Despite recent advances in targeted and immune-therapies, there is an urgent need for new therapeutic
approaches for metastatic non-small cell lung cancer (NSCLC). SH2 domain-containing phosphatase-2
(SHP2), encoded by PTPN11, is a key “positive” signaling component, required for RAS/ERK MAP kinase
activation by receptor tyrosine kinases (RTKs) and cytokine receptors, as well as by oncogenic amplified RTKs
and protein-tyrosine kinase (PTK) fusion proteins. Recently, potent, orally available, highly specific SHP2
inhibitors were developed. These agents inhibit amplified RTK/PTK-fusion-driven cells/tumors and are in
Phase I clinical trials.
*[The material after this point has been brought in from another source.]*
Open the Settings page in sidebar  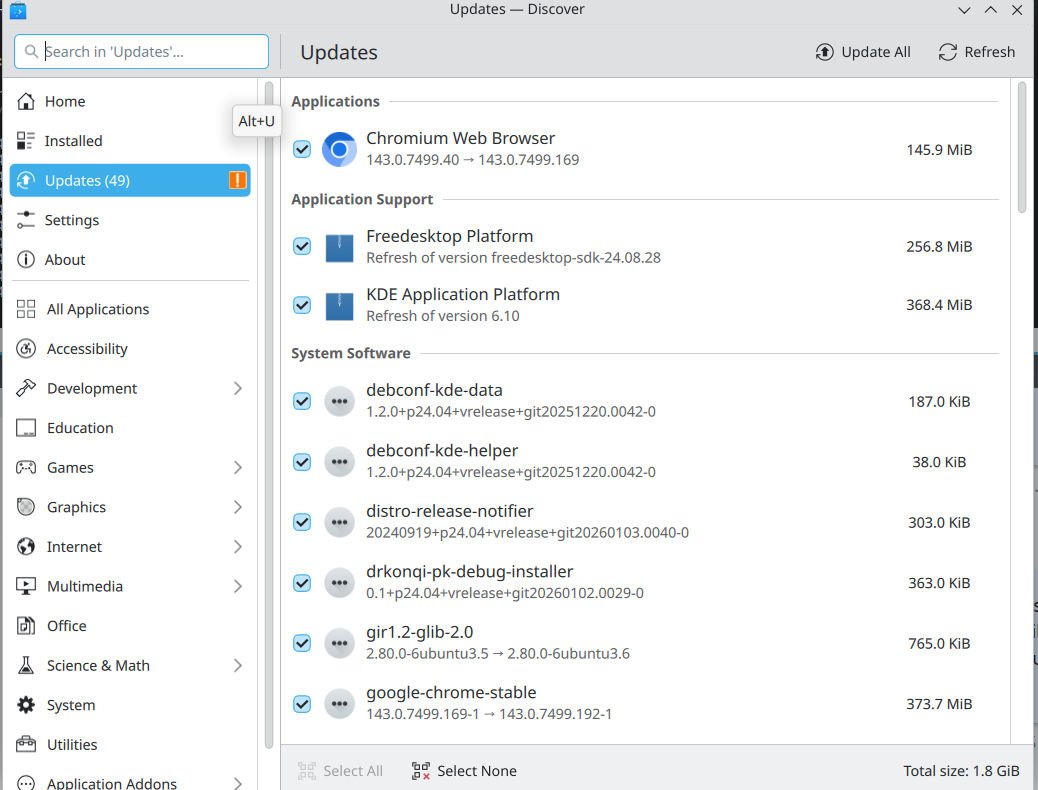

Our results suggest that SHP2-inhibitors (SHP2-Is) could have a much broader role in
cancer therapy. SHP2-Is block adaptive resistance to MEK inhibitors (MEK-Is) in KRAS-mutant and -WT cells,
acting upstream of guanine nucleotide exchange factors (SOS1/2). Consequently, SHP2-Is have single agent
efficacy against “cycling” KRAS mutants (e.g., KRASG12C), which retain intrinsic GTPase activity. Supported by
extensive Preliminary Data, we hypothesize that SHP2-Is will also enhance the efficacy of newly developed
KRASG12C (G12C) inhibitors in G12C-mutant NSCLC, the effects of MEK-Is in Osimertinib (Osi)-resistant
EGFR- mutant NSCLC, and the effects of Osi in Osi-sensitive EGFR-mutant NSCLC. SHP2 also binds immune
checkpoint receptors, including PD1, might inhibit immune receptor signaling, and has complex effects on
myeloid cells and other cells in the tumor microenvironment (TME). These pleiotropic actions position SHP2
at the nexus of targeted and immune therapies. This MPI application joins experts in SHP2 action (NEEL) and
NSCLC translational biology (WONG) to clarify the utility of SHP2-Is as NSCLC therapeutics. We will: (1) test
combinations of SHP2-Is with covalent RASG12C inhibitors, MEK-Is, and EGFR-inhibitors in KRAS- and
EGFR-mutant NSCLC GEMMs; (2) clarify cell-autonomous and non-autonomous effects of these combinations
using state-of-the art immune assays, drug-resistant tumor cells, immune cell depletion and new, inducible
SHP2-I-resistant GEMMs; and (3) analyze recurrent tumors and perform CRISPR/Cas9 screens to identify the
landscape of resistance to these agents.